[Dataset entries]

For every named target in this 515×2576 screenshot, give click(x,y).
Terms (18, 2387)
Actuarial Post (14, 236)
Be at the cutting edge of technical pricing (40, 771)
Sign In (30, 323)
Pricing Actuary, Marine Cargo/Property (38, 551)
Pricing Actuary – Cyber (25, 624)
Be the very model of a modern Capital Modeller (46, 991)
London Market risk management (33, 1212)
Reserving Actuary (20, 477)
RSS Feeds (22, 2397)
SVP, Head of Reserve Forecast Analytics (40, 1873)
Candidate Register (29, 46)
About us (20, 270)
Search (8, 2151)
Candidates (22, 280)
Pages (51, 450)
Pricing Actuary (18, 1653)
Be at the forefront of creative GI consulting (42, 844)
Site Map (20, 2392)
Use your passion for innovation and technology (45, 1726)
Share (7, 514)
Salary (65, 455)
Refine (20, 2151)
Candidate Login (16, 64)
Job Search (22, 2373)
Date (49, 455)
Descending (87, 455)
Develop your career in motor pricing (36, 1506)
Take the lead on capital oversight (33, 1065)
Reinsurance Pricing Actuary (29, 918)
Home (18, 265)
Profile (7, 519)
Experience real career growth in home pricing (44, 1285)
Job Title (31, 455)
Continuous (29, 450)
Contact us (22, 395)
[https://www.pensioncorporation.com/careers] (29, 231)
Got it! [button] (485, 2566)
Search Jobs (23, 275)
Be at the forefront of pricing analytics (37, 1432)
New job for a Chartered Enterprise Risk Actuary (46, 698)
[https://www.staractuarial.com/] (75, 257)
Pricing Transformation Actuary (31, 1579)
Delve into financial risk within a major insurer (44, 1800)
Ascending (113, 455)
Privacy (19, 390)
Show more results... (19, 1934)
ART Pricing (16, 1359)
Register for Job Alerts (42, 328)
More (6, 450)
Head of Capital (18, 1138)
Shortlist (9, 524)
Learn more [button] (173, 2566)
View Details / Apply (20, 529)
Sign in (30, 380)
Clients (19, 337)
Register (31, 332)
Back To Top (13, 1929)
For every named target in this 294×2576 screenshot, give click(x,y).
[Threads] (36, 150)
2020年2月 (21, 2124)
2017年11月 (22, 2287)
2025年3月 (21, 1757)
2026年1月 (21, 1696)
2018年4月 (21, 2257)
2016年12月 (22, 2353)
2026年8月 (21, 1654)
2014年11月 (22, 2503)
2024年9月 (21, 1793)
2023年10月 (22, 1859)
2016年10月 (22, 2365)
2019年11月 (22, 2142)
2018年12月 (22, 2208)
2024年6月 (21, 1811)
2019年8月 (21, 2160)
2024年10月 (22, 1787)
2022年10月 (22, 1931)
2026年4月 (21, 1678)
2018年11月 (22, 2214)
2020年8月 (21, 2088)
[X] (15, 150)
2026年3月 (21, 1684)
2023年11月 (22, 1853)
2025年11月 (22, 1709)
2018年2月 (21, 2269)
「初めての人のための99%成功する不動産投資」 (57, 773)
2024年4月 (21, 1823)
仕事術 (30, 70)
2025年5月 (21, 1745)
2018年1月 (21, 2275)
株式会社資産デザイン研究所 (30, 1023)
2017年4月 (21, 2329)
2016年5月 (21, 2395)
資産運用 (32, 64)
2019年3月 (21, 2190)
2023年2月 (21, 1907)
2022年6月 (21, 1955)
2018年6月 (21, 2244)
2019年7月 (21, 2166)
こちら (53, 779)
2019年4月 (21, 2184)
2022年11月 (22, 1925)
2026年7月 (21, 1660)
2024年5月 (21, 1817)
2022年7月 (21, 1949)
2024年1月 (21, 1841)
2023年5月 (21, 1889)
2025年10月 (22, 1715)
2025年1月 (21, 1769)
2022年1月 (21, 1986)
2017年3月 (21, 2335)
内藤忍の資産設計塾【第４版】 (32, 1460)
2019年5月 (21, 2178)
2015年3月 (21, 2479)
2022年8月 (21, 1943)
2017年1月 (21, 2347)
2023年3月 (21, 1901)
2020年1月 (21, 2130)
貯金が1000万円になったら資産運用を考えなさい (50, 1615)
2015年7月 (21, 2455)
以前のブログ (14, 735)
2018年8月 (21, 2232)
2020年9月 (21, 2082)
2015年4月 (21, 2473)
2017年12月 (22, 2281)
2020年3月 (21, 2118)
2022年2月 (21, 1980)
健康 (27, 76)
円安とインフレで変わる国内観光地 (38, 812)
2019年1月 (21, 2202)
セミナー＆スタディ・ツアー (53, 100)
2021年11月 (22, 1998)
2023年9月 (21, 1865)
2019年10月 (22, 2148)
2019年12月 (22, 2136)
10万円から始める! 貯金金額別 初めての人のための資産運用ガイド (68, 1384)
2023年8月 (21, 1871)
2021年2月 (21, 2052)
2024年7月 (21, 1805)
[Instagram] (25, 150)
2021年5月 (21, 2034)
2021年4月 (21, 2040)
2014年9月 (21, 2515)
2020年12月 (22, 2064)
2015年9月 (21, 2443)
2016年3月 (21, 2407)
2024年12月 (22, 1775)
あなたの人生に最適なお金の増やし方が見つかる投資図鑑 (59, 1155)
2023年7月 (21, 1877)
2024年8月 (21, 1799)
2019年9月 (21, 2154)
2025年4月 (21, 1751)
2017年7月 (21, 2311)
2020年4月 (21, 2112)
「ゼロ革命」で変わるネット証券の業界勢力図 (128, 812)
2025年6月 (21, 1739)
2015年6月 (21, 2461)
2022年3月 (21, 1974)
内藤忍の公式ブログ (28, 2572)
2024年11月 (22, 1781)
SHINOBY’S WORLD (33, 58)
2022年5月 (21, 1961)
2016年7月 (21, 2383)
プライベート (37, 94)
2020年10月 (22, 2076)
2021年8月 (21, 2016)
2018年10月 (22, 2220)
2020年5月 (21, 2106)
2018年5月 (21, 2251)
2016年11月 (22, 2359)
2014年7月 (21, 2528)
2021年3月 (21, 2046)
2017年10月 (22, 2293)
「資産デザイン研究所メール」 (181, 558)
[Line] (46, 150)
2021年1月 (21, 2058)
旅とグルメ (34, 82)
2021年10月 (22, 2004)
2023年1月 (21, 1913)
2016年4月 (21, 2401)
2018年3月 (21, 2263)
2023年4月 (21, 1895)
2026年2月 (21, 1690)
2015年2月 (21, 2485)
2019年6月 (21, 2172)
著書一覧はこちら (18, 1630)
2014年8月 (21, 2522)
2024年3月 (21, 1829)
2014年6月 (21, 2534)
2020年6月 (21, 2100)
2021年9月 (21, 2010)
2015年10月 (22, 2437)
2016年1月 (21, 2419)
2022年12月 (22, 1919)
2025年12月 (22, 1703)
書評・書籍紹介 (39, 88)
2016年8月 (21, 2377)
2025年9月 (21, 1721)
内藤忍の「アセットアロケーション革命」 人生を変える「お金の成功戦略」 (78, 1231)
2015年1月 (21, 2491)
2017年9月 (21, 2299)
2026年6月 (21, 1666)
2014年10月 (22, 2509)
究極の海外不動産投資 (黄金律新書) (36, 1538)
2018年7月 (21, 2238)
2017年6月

▸ **ACTION ITEM**
What do the lines above say from the one containing "Clients (19, 337)" down to the one containing "2019年7月 (21, 2166)"? Return them exactly, both end lines included, and only them.

▸ **TASK OUTPUT**
Clients (19, 337)
Register (31, 332)
Back To Top (13, 1929)
For every named target in this 294×2576 screenshot, give click(x,y).
[Threads] (36, 150)
2020年2月 (21, 2124)
2017年11月 (22, 2287)
2025年3月 (21, 1757)
2026年1月 (21, 1696)
2018年4月 (21, 2257)
2016年12月 (22, 2353)
2026年8月 (21, 1654)
2014年11月 (22, 2503)
2024年9月 (21, 1793)
2023年10月 (22, 1859)
2016年10月 (22, 2365)
2019年11月 (22, 2142)
2018年12月 (22, 2208)
2024年6月 (21, 1811)
2019年8月 (21, 2160)
2024年10月 (22, 1787)
2022年10月 (22, 1931)
2026年4月 (21, 1678)
2018年11月 (22, 2214)
2020年8月 (21, 2088)
[X] (15, 150)
2026年3月 (21, 1684)
2023年11月 (22, 1853)
2025年11月 (22, 1709)
2018年2月 (21, 2269)
「初めての人のための99%成功する不動産投資」 (57, 773)
2024年4月 (21, 1823)
仕事術 (30, 70)
2025年5月 (21, 1745)
2018年1月 (21, 2275)
株式会社資産デザイン研究所 (30, 1023)
2017年4月 (21, 2329)
2016年5月 (21, 2395)
資産運用 (32, 64)
2019年3月 (21, 2190)
2023年2月 (21, 1907)
2022年6月 (21, 1955)
2018年6月 (21, 2244)
2019年7月 (21, 2166)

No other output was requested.